Arrangements to bring them haggis south from Scotland next week to the Burns Supper at Milton Malsor are proceeding without any need for smuggling ... not so lucky elsewhere in the world it seems from the Press Release fielded in New Zealand by Household Member Dr Hans Maurer and reproduced below.
The guest list acceptance file is growing daily, and now includes Park cousins from Bedfordshire and Household Members from Canada and Guernsey as well as north and south of the border.
Expatriate Scots Forced Into Haggis Smuggling
Expatriate Scots from the U.S. to Australia are being forced into the shadowy world of international haggis smuggling to ensure the real McCoy arrives at the dinner table for the traditional Burns Night Supper.

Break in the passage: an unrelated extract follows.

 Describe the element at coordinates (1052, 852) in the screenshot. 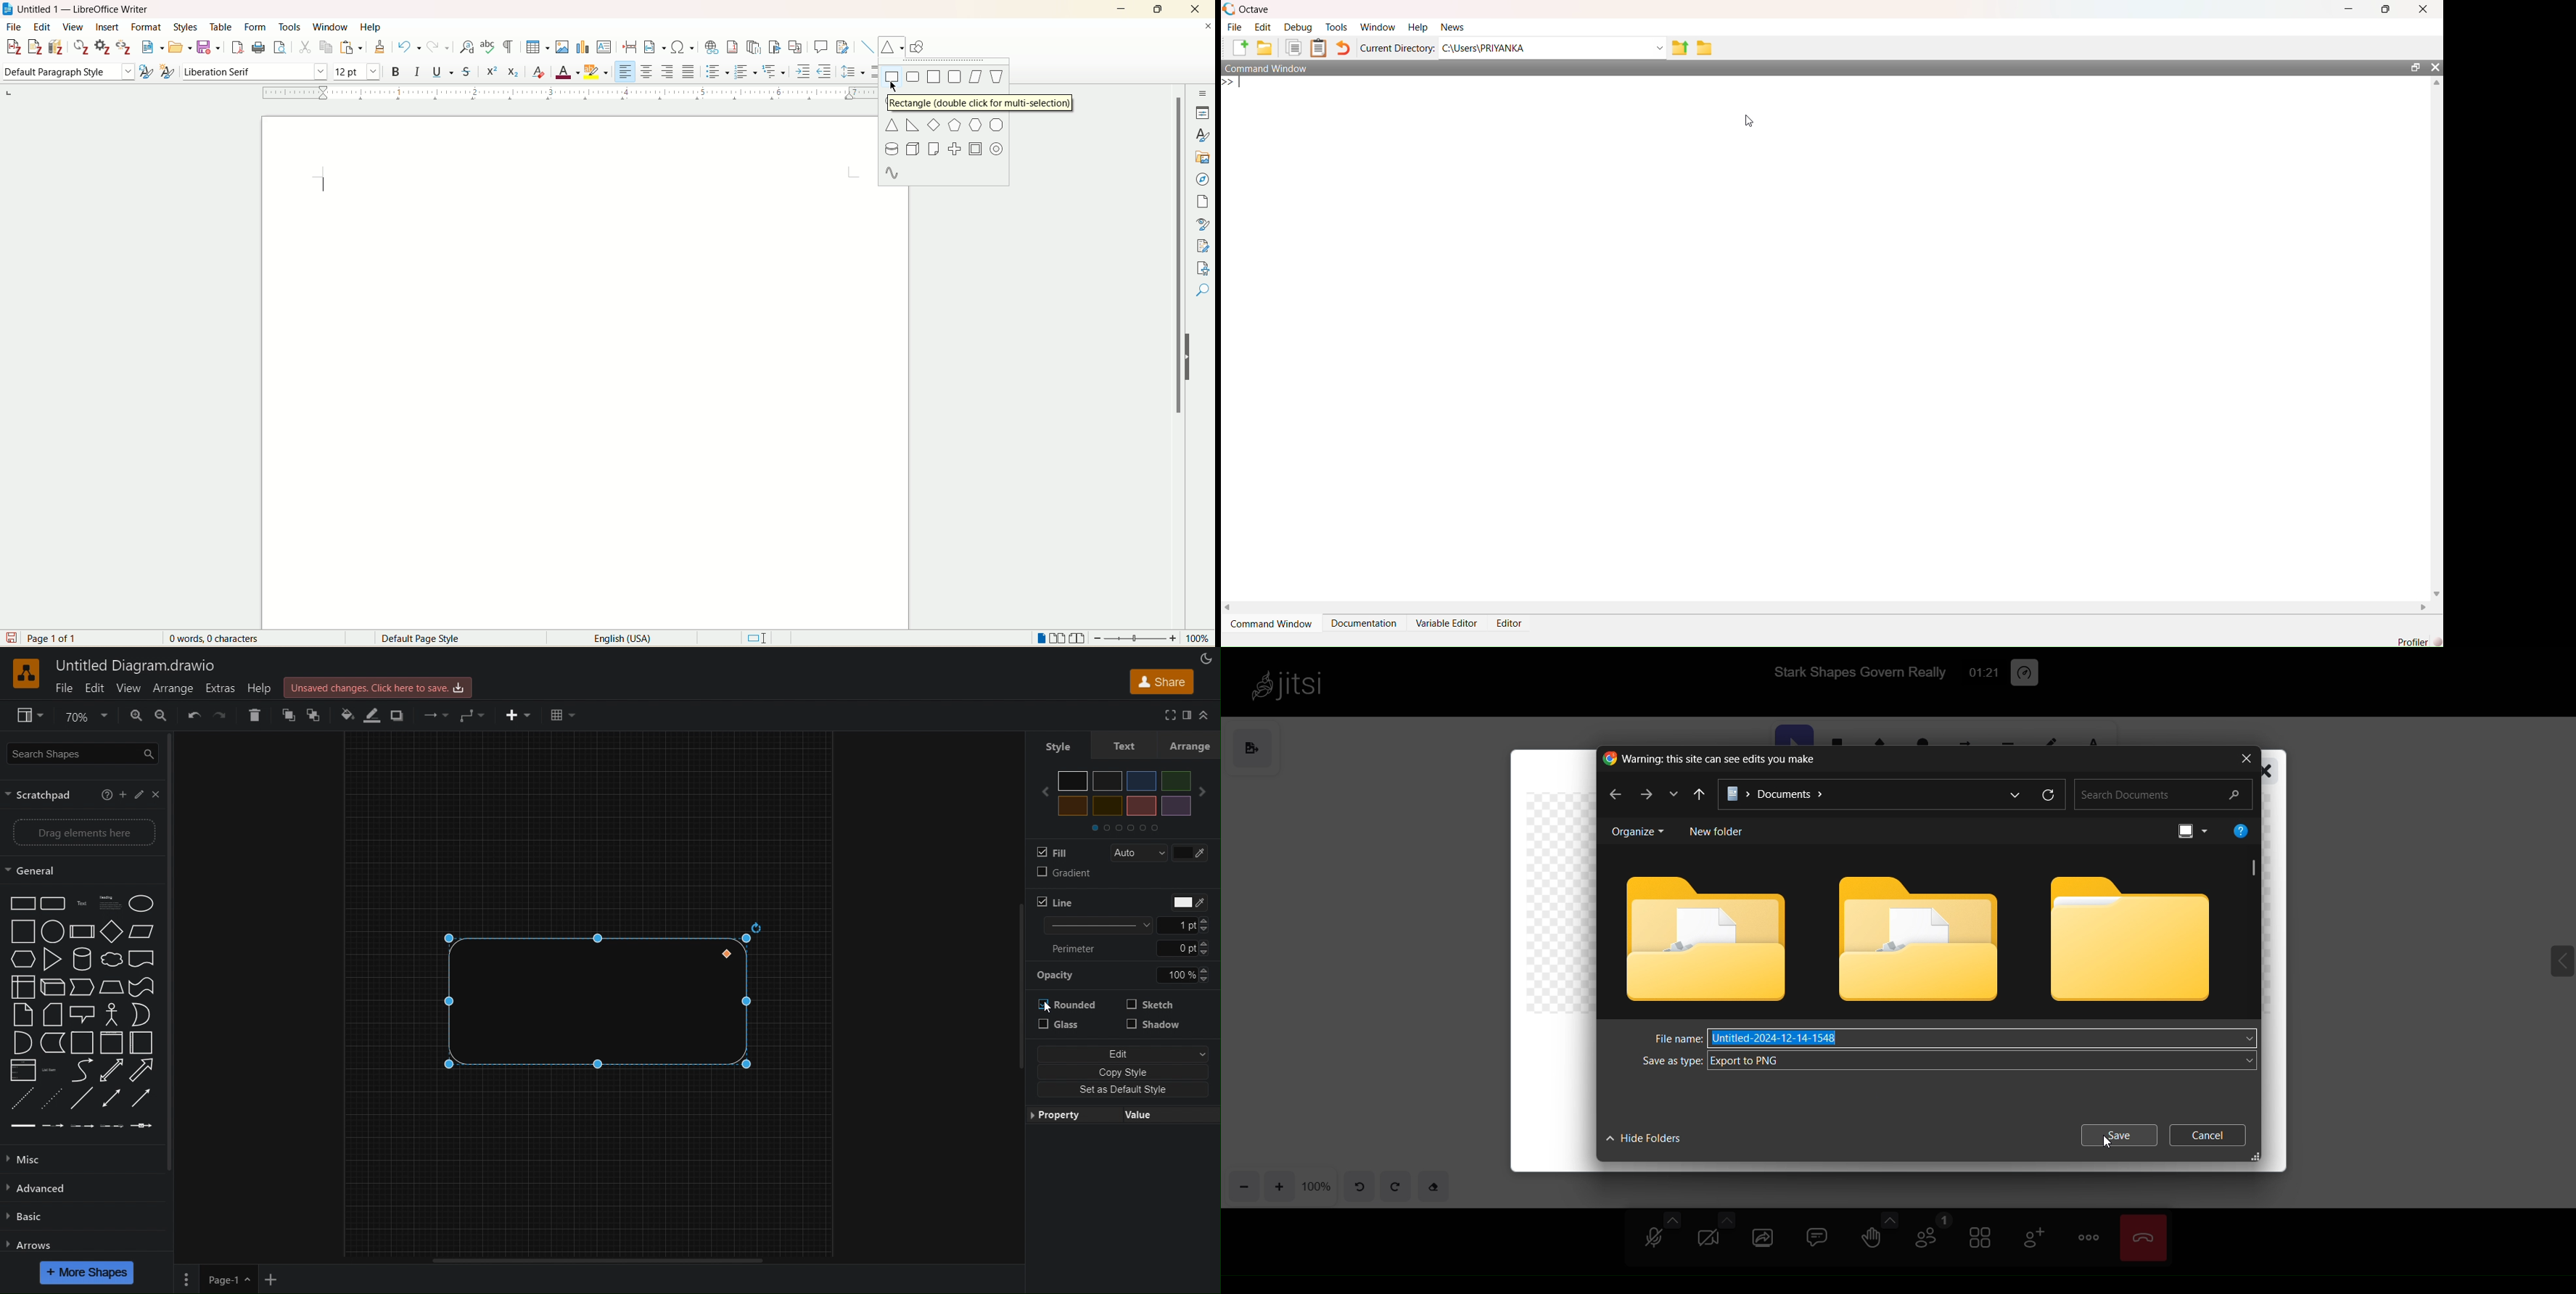

I see `Fill` at that location.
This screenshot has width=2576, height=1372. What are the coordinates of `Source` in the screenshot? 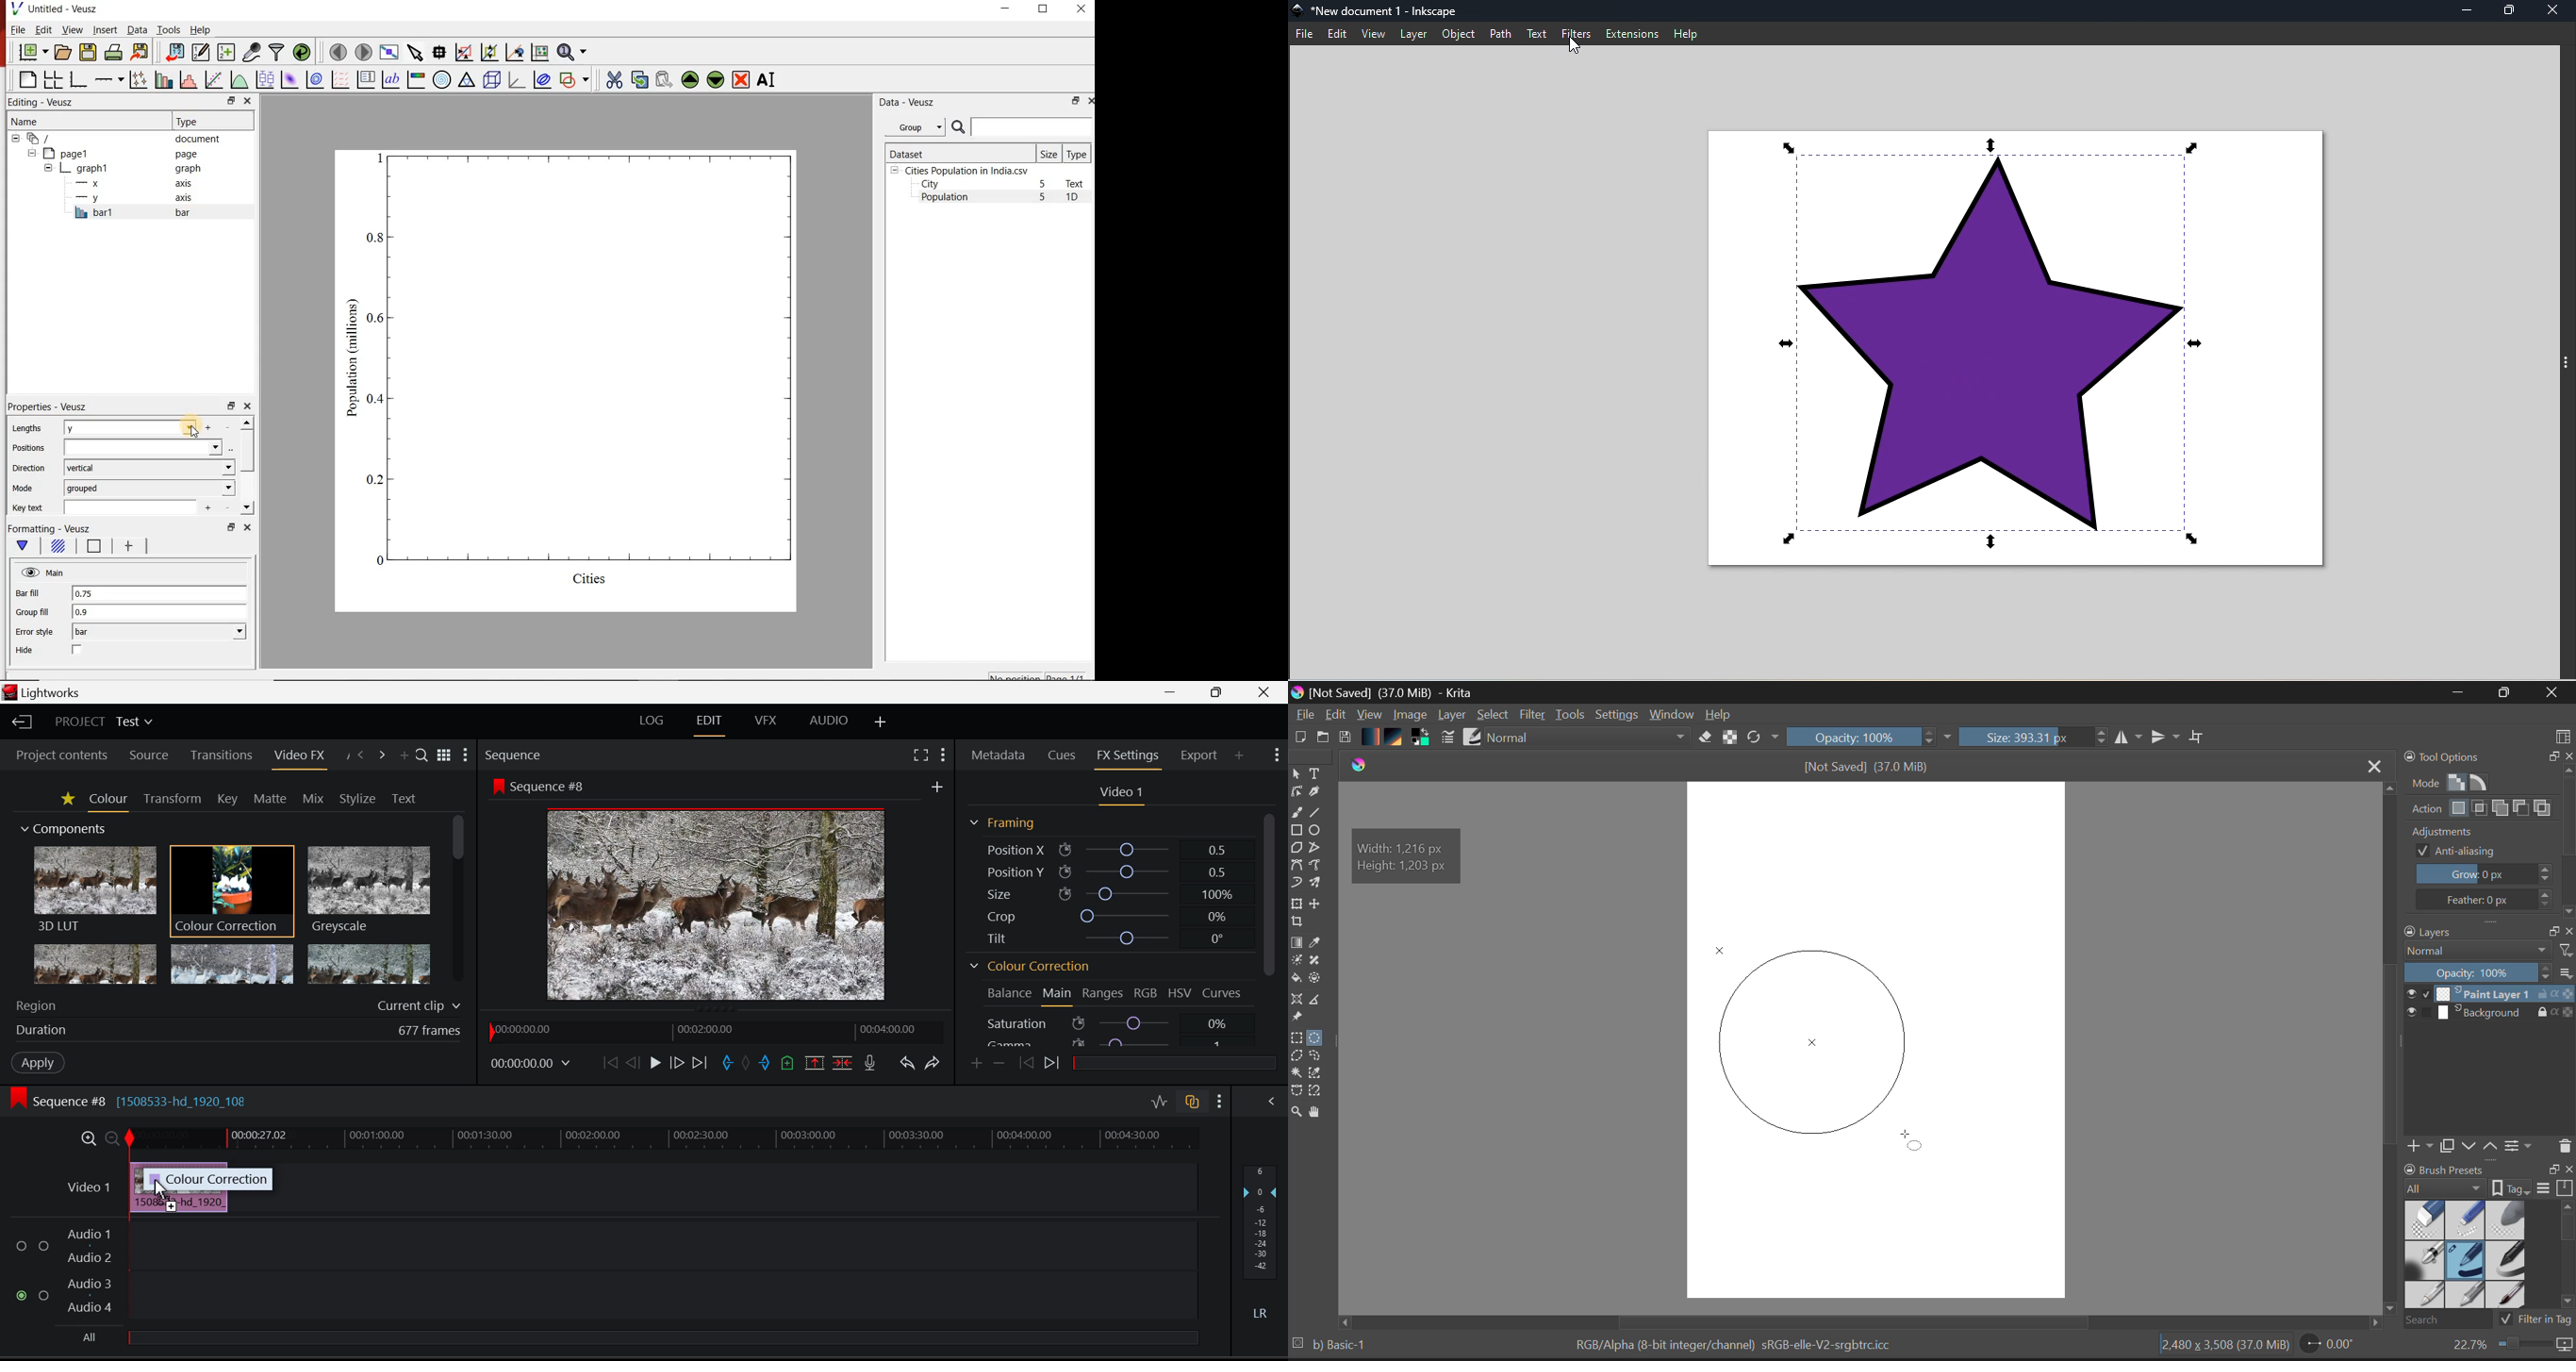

The January 25 knees-up in honor of Scotland's best-loved bard, Robert 'Rabbie' Burns, is celebrated across the globe by the millions who trace their roots back to the ancient Highland nation. But the real centerpiece of the whisky-fuelled supper -- the haggis, lauded in Burns' earthy address to the 'great chieftain o' the puddin' race' -- is often left out in the cold because of import bans on its offal-based ingredients.
Refusing to see a 200-year-old ceremony succumb to the 21st century's taste for food scares, many haggis lovers aching for the authentic taste of their homeland are setting up their own clandestine shipments.
"We tell all our customers about the bans, but once they've bought a haggis, it's up to them. I'm sure many haggis find their way through customs in the bottom of suitcases," said Edinburgh-based haggis aficiando Jo Macsween. Her family-run business, seen by many as being to haggis what Haagen Dazs is to ice cream, has been working flat out since the beginning of December for the biggest night in the haggis calendar.
But Scots in America, Canada, Australia, New Zealand, Japan, China and Switzerland will never see a juicy Scottish haggis on supermarket shelves due to import bans on the dish, traditionally made from boiled up lamb, beef and oatmeal stuffed into a cow's intestine.
There have even been requests to send food parcels to addresses in France near the border with Switzerland for haggis-hungry Swiss to pick up in secret.
"There is huge demand in the U.S. But half of me is almost happy the ban is there -- otherwise we wouldn't be able to cope," Macsween said. Haggis hybrids have started to emerge as a result of the authorities' distaste for offal, including hugely popular vegetarian numbers and even a U.S. 'Hawaiian-style' haggis made of a deboned chicken stuffed with pineapple and ham, Macsween said.
It has also opened up a lucrative market for local haggis makers. Charles Lamb, an Oregon-based butcher, is doing a roaring trade in U.S. Department of Agriculture-approved dishes, but says it's a shame Americans can't taste the real thing. "Everything that's in a haggis is in a hotdog," Lamb said. And if public paranoia over what is and is not safe to eat should ever threaten the haggis' existence in its homeland?
"If they did anything to ban haggis, Scotland would rise again. You can't tamper with our national dish," Macsween said.